◆ **Written task**
In the records below, from the line containing "This screenshot has height=607, width=1000." through the end of the records, inclusive, change "arrow icon" to "arrow button" and give those lines again with nothing else altered. Leave the pictures out of your answer.
--- BEGIN Listing ---
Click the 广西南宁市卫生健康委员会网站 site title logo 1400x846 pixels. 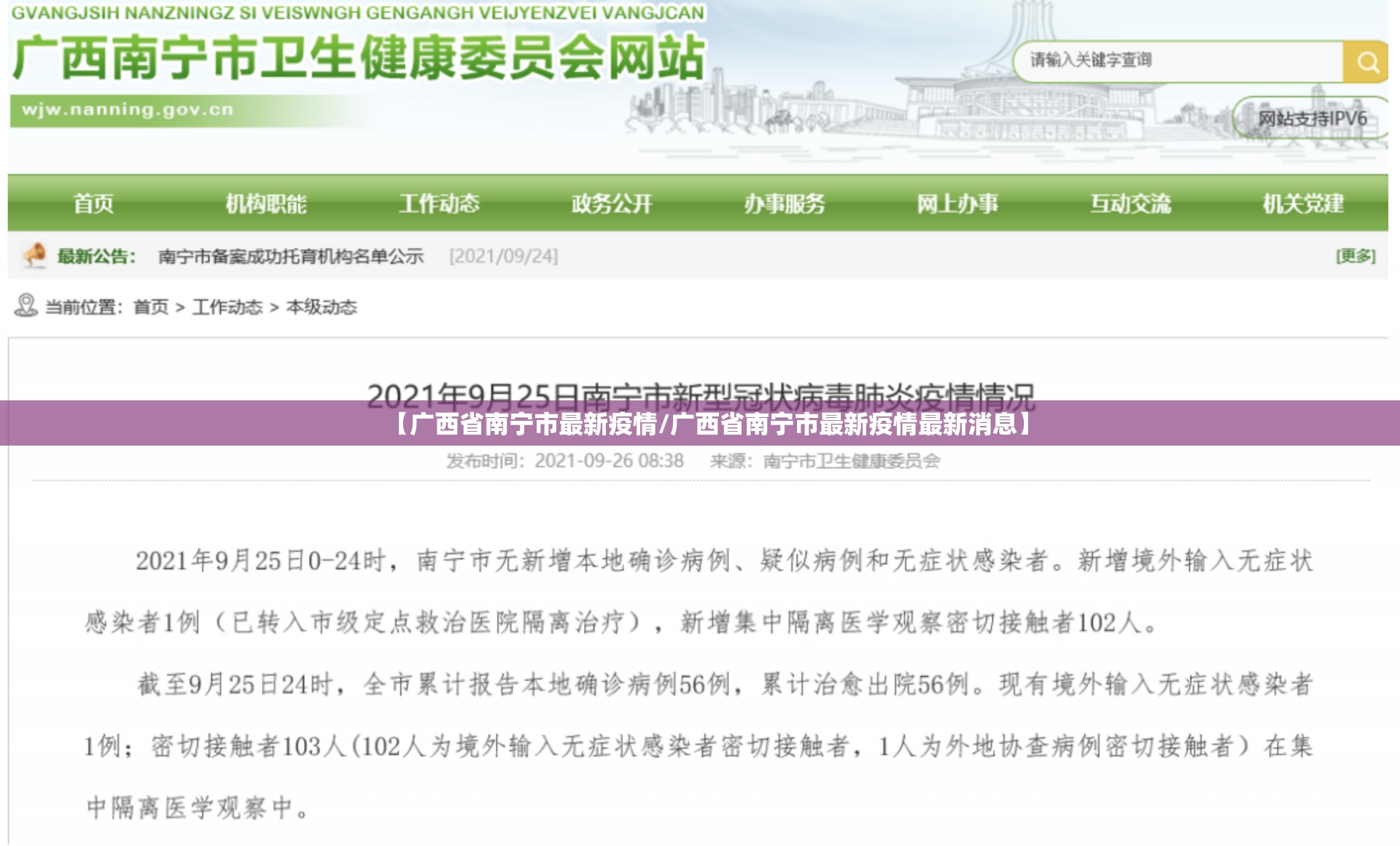pos(359,58)
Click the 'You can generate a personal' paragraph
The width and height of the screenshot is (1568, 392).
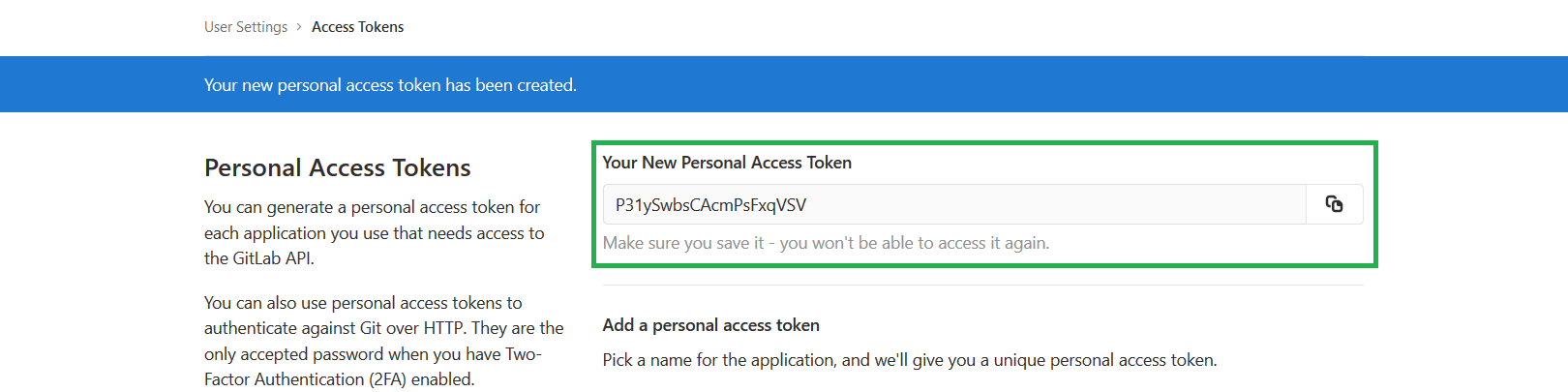(x=374, y=232)
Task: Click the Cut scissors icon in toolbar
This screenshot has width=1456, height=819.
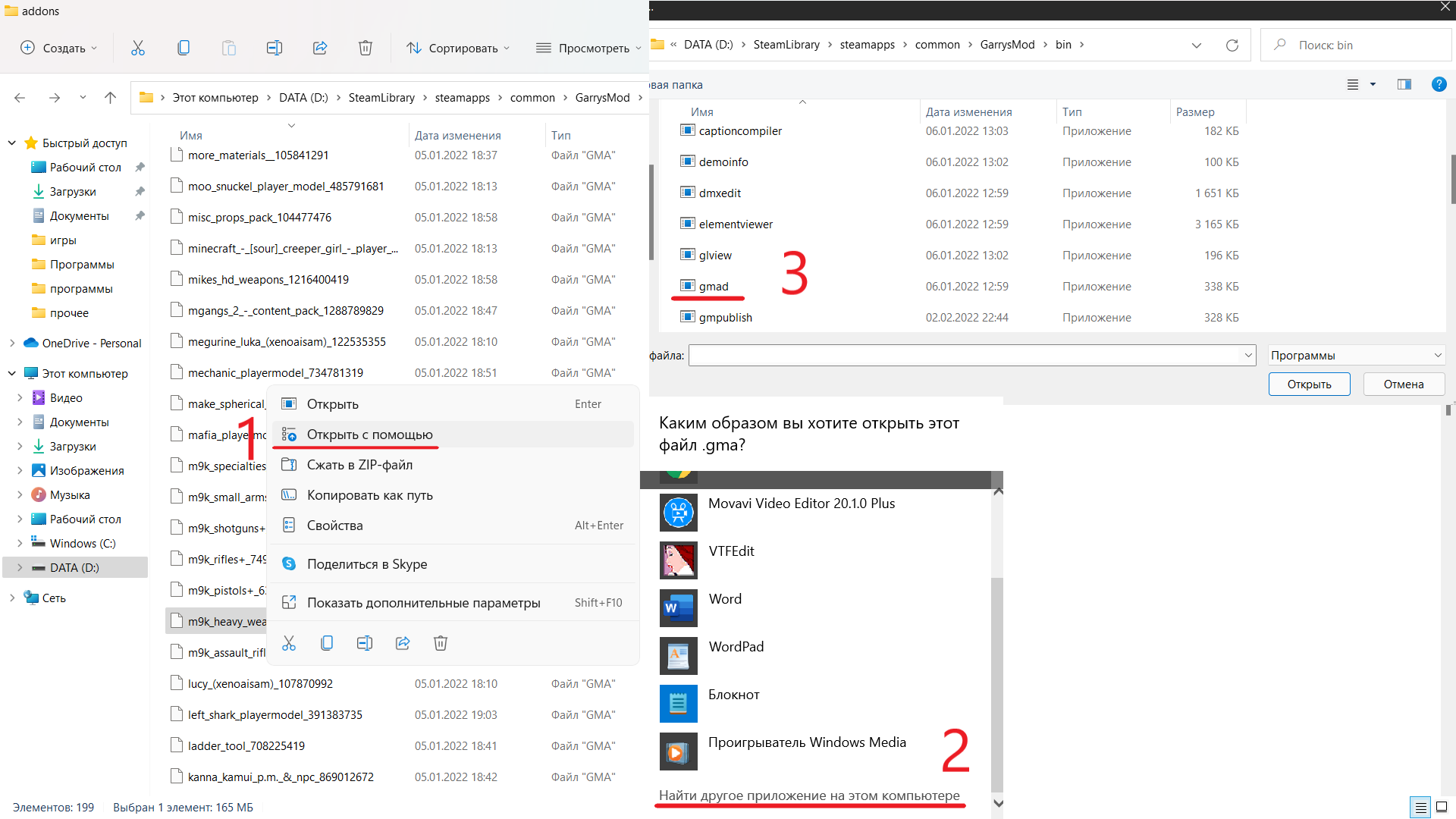Action: tap(137, 48)
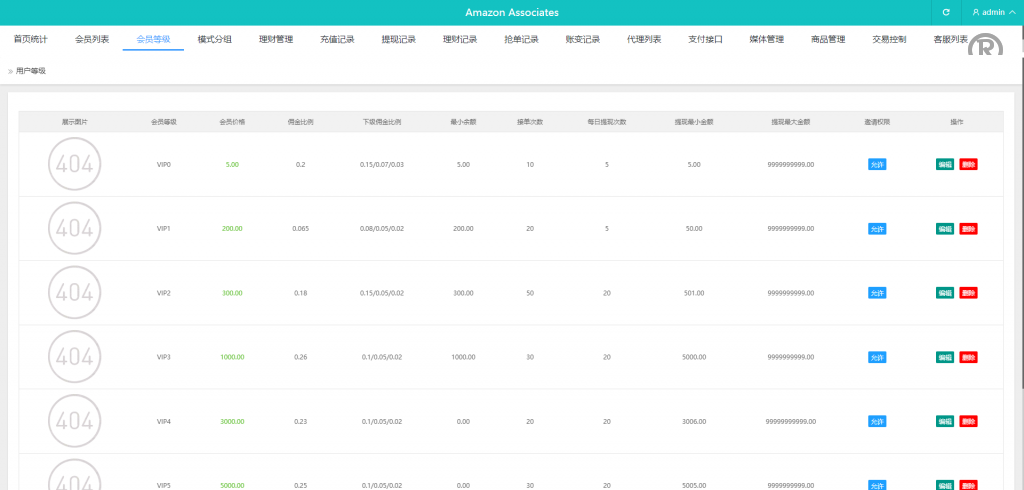This screenshot has width=1024, height=490.
Task: Go to the 充值记录 tab
Action: click(x=337, y=40)
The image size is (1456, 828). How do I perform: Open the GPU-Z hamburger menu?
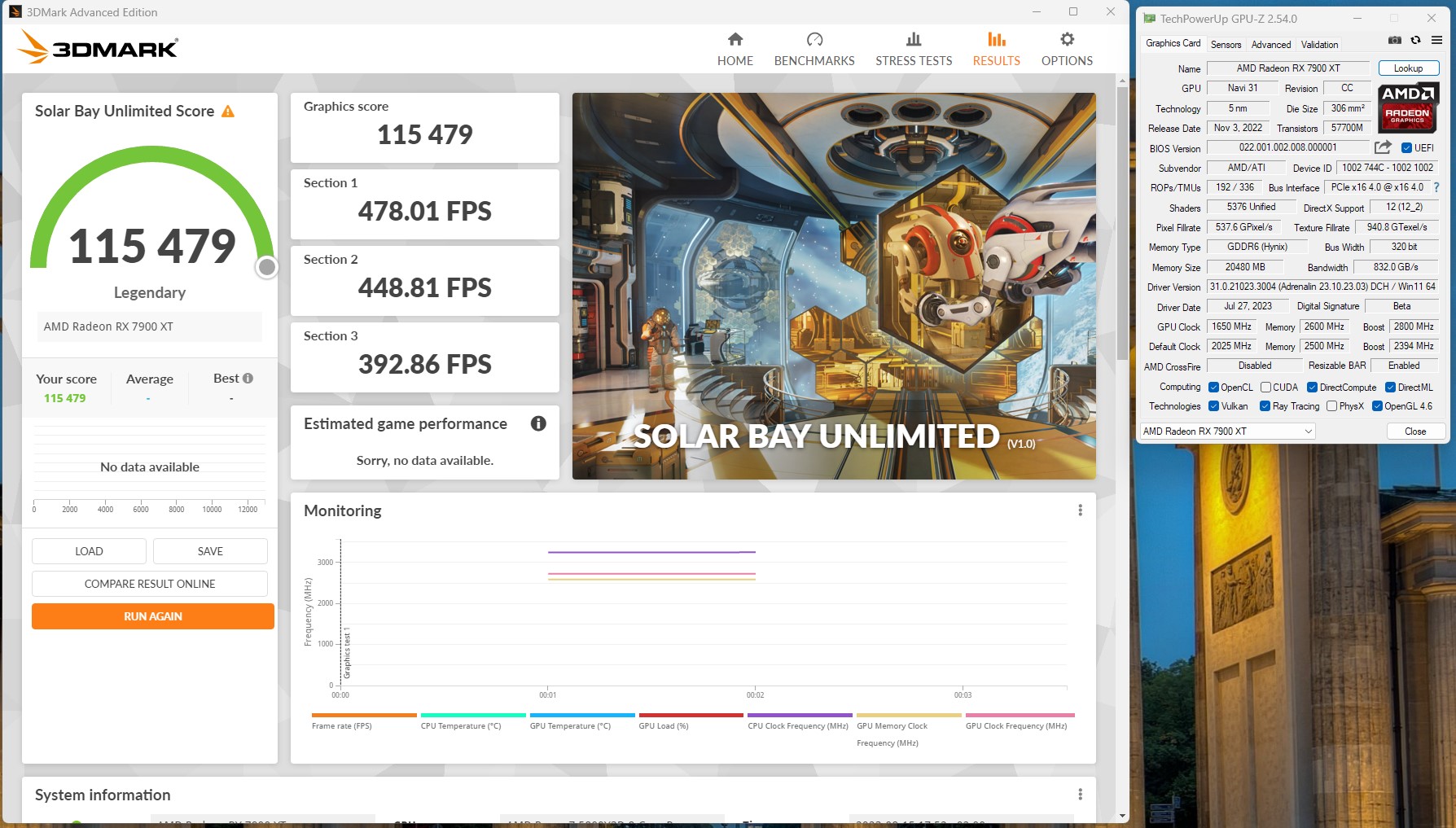[1437, 39]
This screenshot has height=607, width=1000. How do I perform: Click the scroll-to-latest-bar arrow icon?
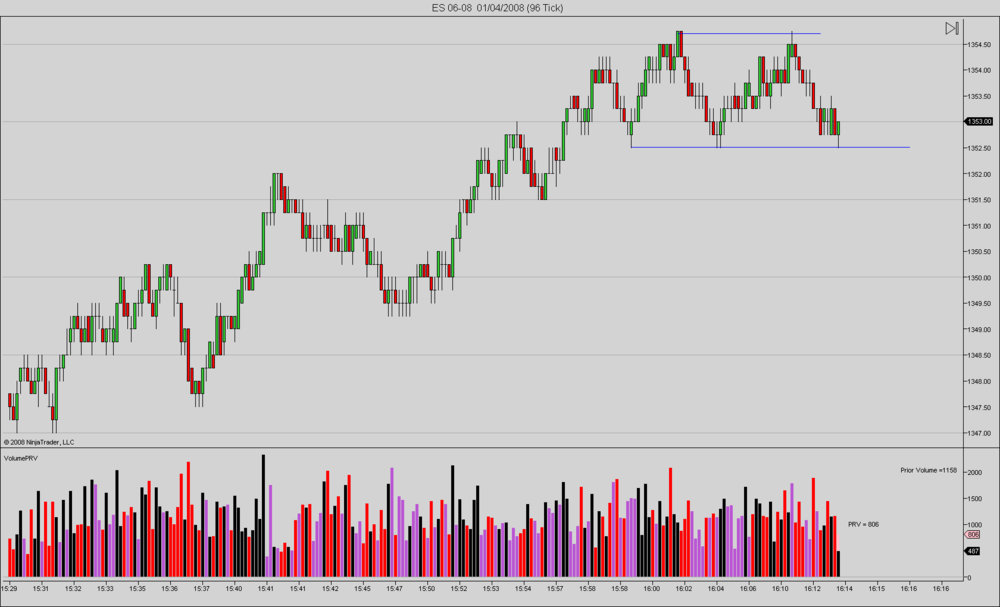pyautogui.click(x=952, y=28)
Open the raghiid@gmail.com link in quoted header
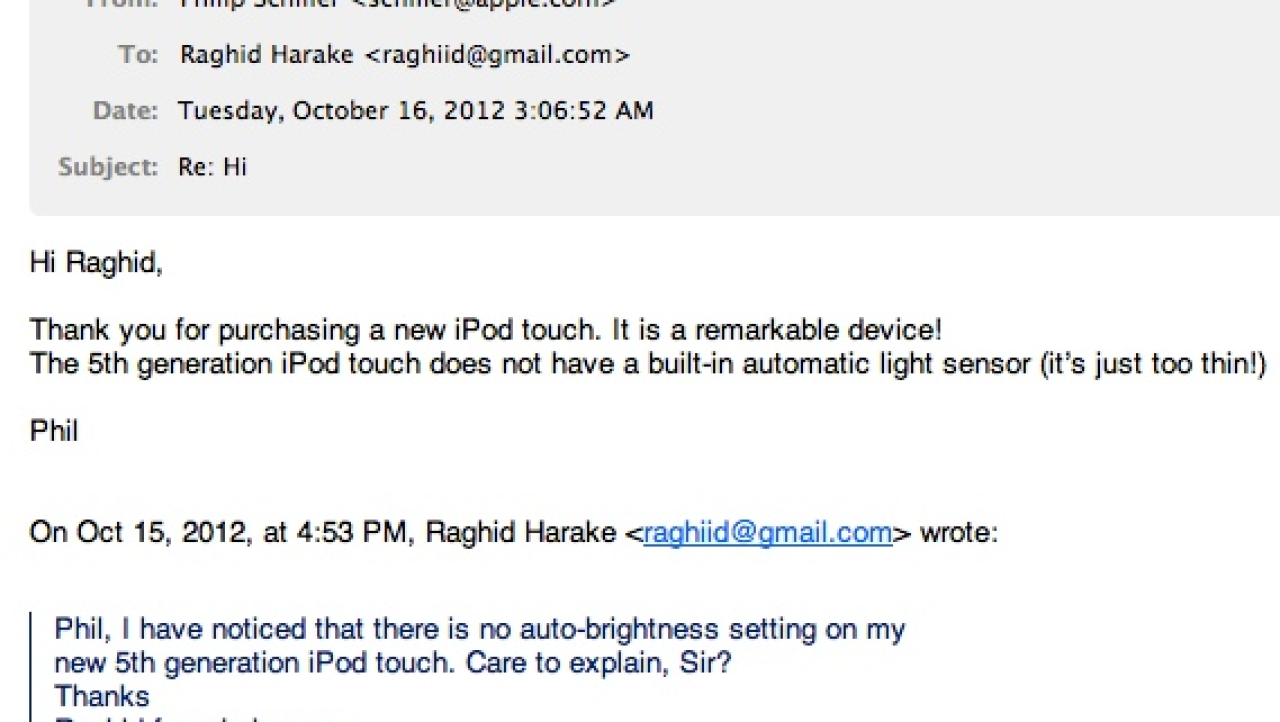The image size is (1280, 722). click(x=768, y=532)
--- END Listing ---
◆ **Completed task**
This screenshot has height=607, width=1000. How do I perform: Click the scroll-to-latest-bar arrow button?
pyautogui.click(x=952, y=28)
Open the raghiid@gmail.com link in quoted header
The image size is (1280, 722). click(x=768, y=532)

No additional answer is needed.